Faculty and staff attendees of the 2016 BTI Science Symposium.

In the face of climate change, understanding how plants and crops respond to stress grows ever more important. The Postgraduate Society (PGS) at the Boyce Thompson Institute (BTI) chose “Plant adaptations to biotic and abiotic stresses” as the theme for the 2016 BTI Science Symposium. The event, held Sept. 22 at Celebrations in Ithaca, included talks along this theme from researchers at Cornell University and BTI, a poster session and a guided wine tasting. The Symposium offers BTI faculty, staff and students the opportunity to exchange ideas and to learn more about the work of their colleagues.

“We’re going to be looking at root physiology, drought and changing climate, plant breeding and vector-pathogen interactions,” said graduate student Penelope Lindsay, co-chair of PGS, in her opening remarks. “It’s really important to consider all of these different perspectives when we’re seeing a changing environment over time, a burgeoning population and increased agricultural demands.”

The scientific programming spanned multiple sections of plant science, including molecular biology, atmospheric sciences, plant breeding and soil and crop sciences. The program began with a talk by Ed Buckler, a USDA Agricultural Research Service Research Geneticist and professor of Plant Breeding and Genetics at Cornell, on the identification of harmful genetic variations in maize for better corn breeding, followed by Toby Ault, an assistant professor of Earth and Atmospheric Sciences at Cornell who spoke about historical multi-decade-long “megadroughts” in the American Southwest and his predictions for more frequent, intense, and prolonged megadroughts in the future.

After lunch, Taryn Bauerle, associate professor of Horticulture at Cornell, described her work using electrical signals given off by sunflowers and a forest-level study of trees in a German forest to understand how plants respond to water stress.
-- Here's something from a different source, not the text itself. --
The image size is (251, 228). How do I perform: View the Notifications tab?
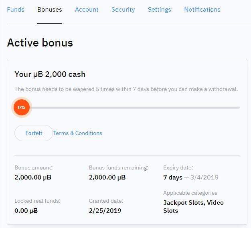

Finally, Michelle Cilia, a Research Molecular Biologist at the USDA Molecular Research Service and assistant professor at BTI presented her latest work on citrus greening disease, a bacterial disease spread by the Asian citrus psyllid, which is having a devastating effect on the U.S. citrus industry.
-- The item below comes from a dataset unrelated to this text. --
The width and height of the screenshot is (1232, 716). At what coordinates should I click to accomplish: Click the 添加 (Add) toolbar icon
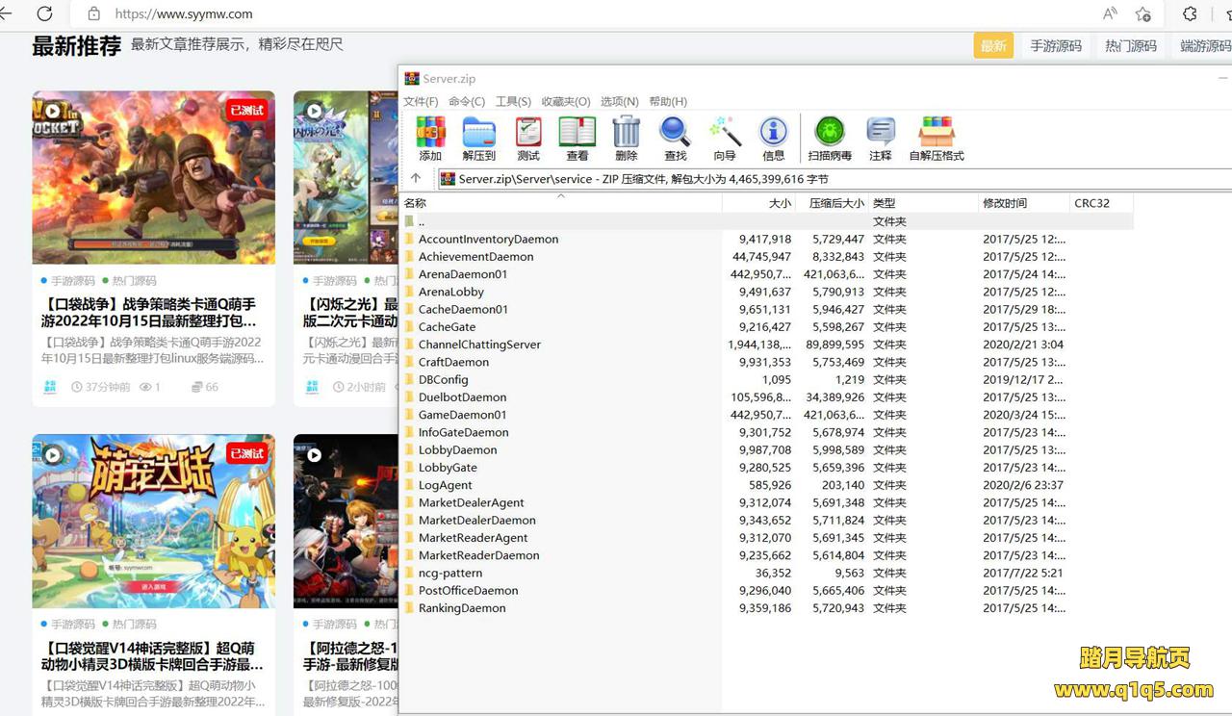click(x=430, y=132)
During the poster session, 30 postdoctoral scientists, research associates and graduate students from across the institute presented their work. A panel of BTI judges selected visiting scholar Anquan Wang and postdoctoral scientist Pavan Kumar as the winners for best posters.
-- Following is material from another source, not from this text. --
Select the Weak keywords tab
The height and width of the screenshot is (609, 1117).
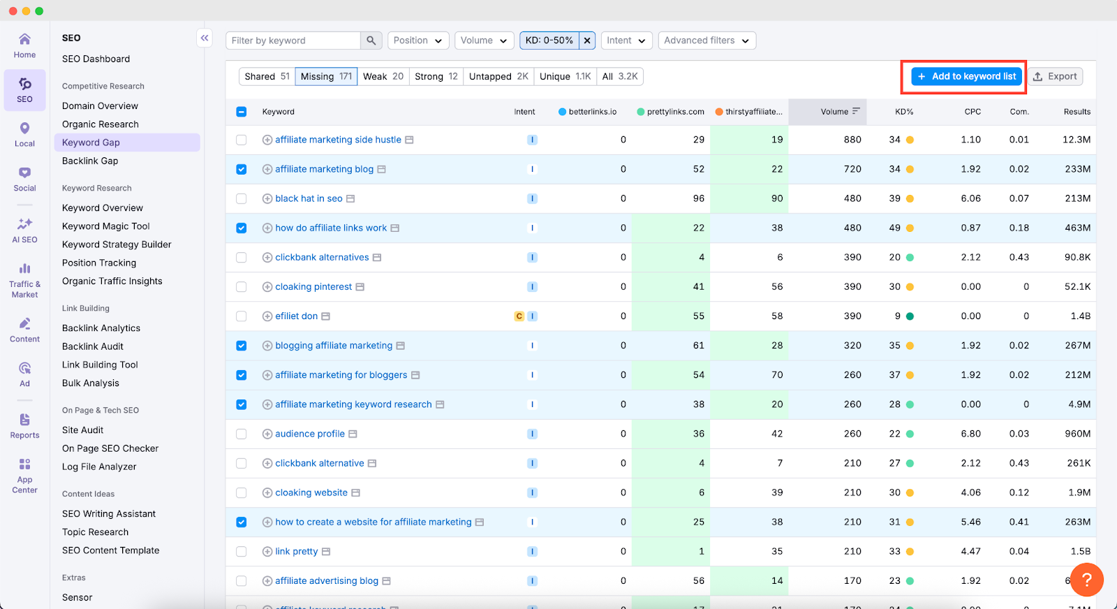click(383, 77)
The day’s events concluded with a talk by Gavin Sacks, associate professor of Food Science at Cornell, on the chemistry of terroir in wines, which was accompanied by a tasting of demonstration wines.

The Symposium is the high point of a year of activities organized by PGS. Armando Bravo, Lidia Campos-Soriano, Penelope Lindsay, Lena Mueller and Coralie Salesse-Smith made up the planning committee. In 2016, PGS also hosted several visiting speakers, an Industry Symposium and other professional development activities.

The next event planned by PGS is a Distinguished Lecturer talk by Professor Liam Dolan of the University of Oxford. Dolan will give a talk entitled “Development and evolution of land plant rooting systems” at 4 pm, Oct. 19th in the BTI auditorium.